Producers: Mike Blizzard, Richard Linklater, Glen Powell, Jason Bateman and Michael Costigan  Director: Richard Linklater  Screenplay: Richard Linklater and Glen Powell   Cast: Glen Powell, Adria Arjona, Austin Amelio, Retta, Sanjay Rao, Molly Bernard, Evan Holtzman, Gralen Bryant Banks, Mike Markoff, Bryant Carroll, Morgana Shaw, Kate Adair, Martin Bats Bradford, Ritchie Montgomery, Jo-Ann Robinson, Jonas Lerway and Richard Robichaux    Distributor: Netflix

Grade: B+

Richard Linklater’s engagingly offbeat rom-com “Hit Man” serves as a nifty companion piece to his macabre 2012 comedy “Bernie.”  Both are based on real people who were profiled by Skip Hollandsworth in compulsively readable “Texas Monthly” articles.  Both spotlight virtuoso lead turns, the earlier film by Jack Black and this one by Glen Powell, who also co-wrote the script.  And both showcase the director’s consummate skill in featuring an array of wonderfully quirky characters in small roles.

:: INFORMATION SUPPLIED ::
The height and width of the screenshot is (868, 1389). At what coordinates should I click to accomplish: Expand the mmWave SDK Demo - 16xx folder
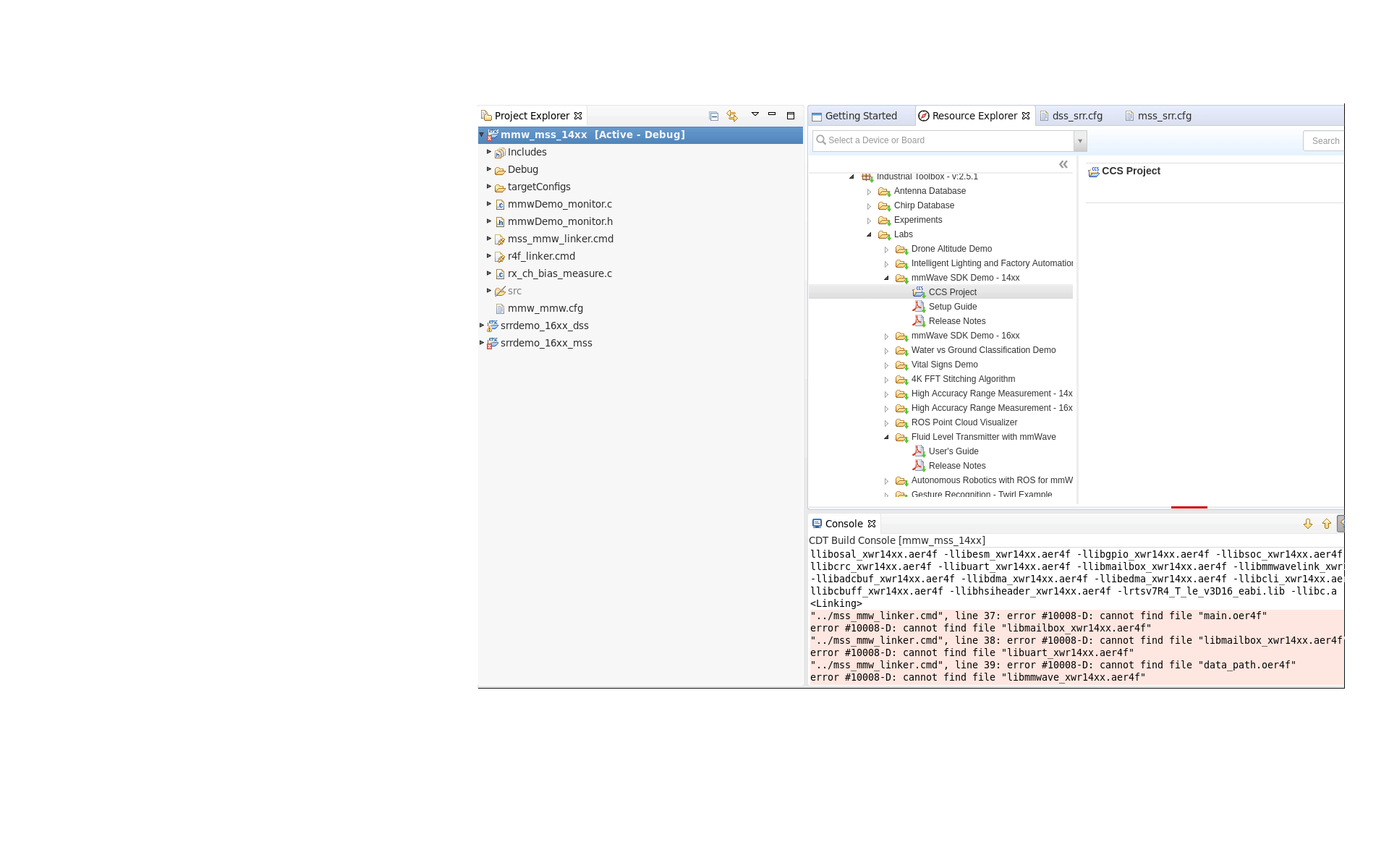click(x=886, y=336)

:: GIVEN INSTRUCTION A ::
Copy the passage of the Hit Man review between "Richard Linklater’s engagingly" and "in small roles.", inclusive.
:: GIVEN INSTRUCTION B ::
According to the Hit Man review, who wrote the Texas Monthly articles profiling the real people behind both films?
The listing comes from a separate source and has no connection to the review.

:: FULL RESPONSE A ::
Richard Linklater’s engagingly offbeat rom-com “Hit Man” serves as a nifty companion piece to his macabre 2012 comedy “Bernie.”  Both are based on real people who were profiled by Skip Hollandsworth in compulsively readable “Texas Monthly” articles.  Both spotlight virtuoso lead turns, the earlier film by Jack Black and this one by Glen Powell, who also co-wrote the script.  And both showcase the director’s consummate skill in featuring an array of wonderfully quirky characters in small roles.

:: FULL RESPONSE B ::
Skip Hollandsworth